Career highlights and awards
- Special assignments World Series (2024); League Championship Series (2023); Division Series (2021, 2022, 2024); Wild Card Game/Series (2019, 2020, 2023, 2025); All-Star Games (2022); World Baseball Classic (2023);

= Carlos Torres (umpire) =

Venezuelan baseball umpire (born 1978)

Carlos Torres (born September 14, 1978) is a Venezuelan professional Umpire in Major League Baseball (MLB). He made his major league debut in 2015.

==Career==
Torres began umpiring in Minor League Baseball in 2009, working his way up to the Triple-A International League where he umpired during 2013–2015. As a fill-in MLB umpire, he made his major league debut on July 17, 2015, umpiring at second base as the Cincinnati Reds hosted the Cleveland Indians.

SUPPLIED MATERIAL:

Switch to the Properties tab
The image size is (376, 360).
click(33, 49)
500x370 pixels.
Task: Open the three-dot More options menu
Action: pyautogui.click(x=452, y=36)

EXERCISE REQUIREMENTS:
A: In the Carlos Torres text, switch "debut" to "first game" and give back the passage starting with "Venezuelan baseball umpire" and going on through "the Cleveland Indians.".
B: Turn the paragraph of the Carlos Torres text that begins "Torres began umpiring" into a short bulleted list of its main facts.
C: Write the next part of the Carlos Torres text, picking up after its final sentence.

ANSWERS IN ORDER:
A:
Venezuelan baseball umpire (born 1978)

Carlos Torres (born September 14, 1978) is a Venezuelan professional Umpire in Major League Baseball (MLB). He made his major league first game in 2015.

==Career==
Torres began umpiring in Minor League Baseball in 2009, working his way up to the Triple-A International League where he umpired during 2013–2015. As a fill-in MLB umpire, he made his major league first game on July 17, 2015, umpiring at second base as the Cincinnati Reds hosted the Cleveland Indians.

B:
- Began umpiring in Minor League Baseball in 2009
- Umpired in the Triple-A International League during 2013–2015
- Made his major league debut as a fill-in MLB umpire on July 17, 2015
- Worked second base in that game, in which the Cincinnati Reds hosted the Cleveland Indians

C:
During the 2016 season, he umpired 141 games, including 35 as home plate umpire, while issuing three ejections. Torres was added to the full-time MLB umpiring staff for the 2017 season. That year, he umpired 111 games, including 29 behind the plate. He issued 10 ejections, with three coming in a May 19 contest between the Los Angeles Dodgers and Miami Marlins, and five during an August 24 game between the Detroit Tigers and New York Yankees in which the benches cleared three times during the game.

Torres also umpired during qualifying rounds of the 2017 World Baseball Classic.

In 2019, Torres received his first postseason assignment working right field in the 2019 National League Wild Card Game between the Milwaukee Brewers and Washington Nationals.

In 2024, Torres was awarded his first World Series Assignment working home plate in Game 1 in the 2024 World Series between the Los Angeles Dodgers and New York Yankees.